Set aside as Indian Territory in 1834, the region was divided into Indian Territory and Oklahoma Territory on May 2, 1890. The two were combined to make a new state, Oklahoma, on Nov. 16, 1907.

On April 22, 1889, the first day homesteading was permitted, 50,000 people swarmed into the area. Those who tried to beat the noon starting gun were called “Sooners,” hence the state’s nickname.

Oil made Oklahoma a rich state, but natural-gas production has now surpassed it. Oil refining, meat packing, food processing, and machinery manufacturing (especially construction and oil equipment) are important industries. Minerals produced in Oklahoma include helium, gypsum, zinc, cement, coal, copper, and silver.

Oklahoma’s rich plains produce bumper yields of wheat, as well as large crops of sorghum, hay, cotton, and peanuts. More than half of Oklahoma’s annual farm receipts are contributed by livestock products, including cattle, dairy products, swine, and broilers.

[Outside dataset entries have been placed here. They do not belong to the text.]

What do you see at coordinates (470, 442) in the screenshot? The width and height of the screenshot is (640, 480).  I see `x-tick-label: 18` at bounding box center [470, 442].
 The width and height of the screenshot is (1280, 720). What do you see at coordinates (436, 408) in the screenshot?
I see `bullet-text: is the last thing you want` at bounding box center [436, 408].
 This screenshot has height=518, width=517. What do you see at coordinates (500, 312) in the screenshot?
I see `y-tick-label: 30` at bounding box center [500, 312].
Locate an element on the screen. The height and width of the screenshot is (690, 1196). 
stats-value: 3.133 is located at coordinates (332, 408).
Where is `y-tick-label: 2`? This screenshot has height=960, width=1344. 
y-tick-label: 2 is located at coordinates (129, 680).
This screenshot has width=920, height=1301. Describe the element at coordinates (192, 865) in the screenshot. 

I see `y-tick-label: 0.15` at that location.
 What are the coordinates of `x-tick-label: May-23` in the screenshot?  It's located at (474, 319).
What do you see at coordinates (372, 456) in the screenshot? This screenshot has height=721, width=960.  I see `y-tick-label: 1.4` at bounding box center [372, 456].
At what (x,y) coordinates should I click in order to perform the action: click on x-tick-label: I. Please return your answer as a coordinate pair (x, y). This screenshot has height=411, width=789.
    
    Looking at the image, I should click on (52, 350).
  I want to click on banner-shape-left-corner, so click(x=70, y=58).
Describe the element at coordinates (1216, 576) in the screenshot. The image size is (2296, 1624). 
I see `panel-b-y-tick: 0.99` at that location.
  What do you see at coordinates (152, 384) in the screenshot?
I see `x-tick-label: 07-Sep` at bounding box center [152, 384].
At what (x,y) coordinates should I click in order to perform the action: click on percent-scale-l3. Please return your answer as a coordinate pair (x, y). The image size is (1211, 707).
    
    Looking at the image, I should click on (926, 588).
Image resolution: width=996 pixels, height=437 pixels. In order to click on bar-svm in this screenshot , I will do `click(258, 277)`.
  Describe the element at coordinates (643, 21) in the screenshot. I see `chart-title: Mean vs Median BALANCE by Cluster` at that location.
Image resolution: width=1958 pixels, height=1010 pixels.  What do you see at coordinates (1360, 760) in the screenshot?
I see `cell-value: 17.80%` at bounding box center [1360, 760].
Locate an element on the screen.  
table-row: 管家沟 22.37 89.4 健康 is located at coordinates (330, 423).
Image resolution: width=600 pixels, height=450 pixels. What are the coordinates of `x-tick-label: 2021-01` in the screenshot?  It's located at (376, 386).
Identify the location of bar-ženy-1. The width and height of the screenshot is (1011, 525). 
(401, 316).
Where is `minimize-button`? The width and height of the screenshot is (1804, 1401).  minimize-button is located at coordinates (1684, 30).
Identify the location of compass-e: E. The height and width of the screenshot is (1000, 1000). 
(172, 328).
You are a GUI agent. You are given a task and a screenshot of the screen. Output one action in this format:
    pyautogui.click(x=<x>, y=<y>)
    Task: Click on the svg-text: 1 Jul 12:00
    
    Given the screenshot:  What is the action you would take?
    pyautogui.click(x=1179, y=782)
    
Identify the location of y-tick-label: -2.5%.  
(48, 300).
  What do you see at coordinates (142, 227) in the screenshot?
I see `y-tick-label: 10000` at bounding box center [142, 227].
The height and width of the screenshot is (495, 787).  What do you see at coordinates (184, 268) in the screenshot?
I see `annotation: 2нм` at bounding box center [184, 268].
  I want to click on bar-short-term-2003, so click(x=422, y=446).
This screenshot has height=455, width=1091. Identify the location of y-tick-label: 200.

Tourist attractions include the National Cowboy Hall of Fame in Oklahoma City, the Will Rogers Memorial in Claremore, the Cherokee Cultural Center with a restored Cherokee village, the restored Fort Gibson Stockade near Muskogee, the Lake Texoma recreation area, pari-mutuel horse racing at Remington Park in Oklahoma City, and Blue Ribbon Downs in Sallisaw.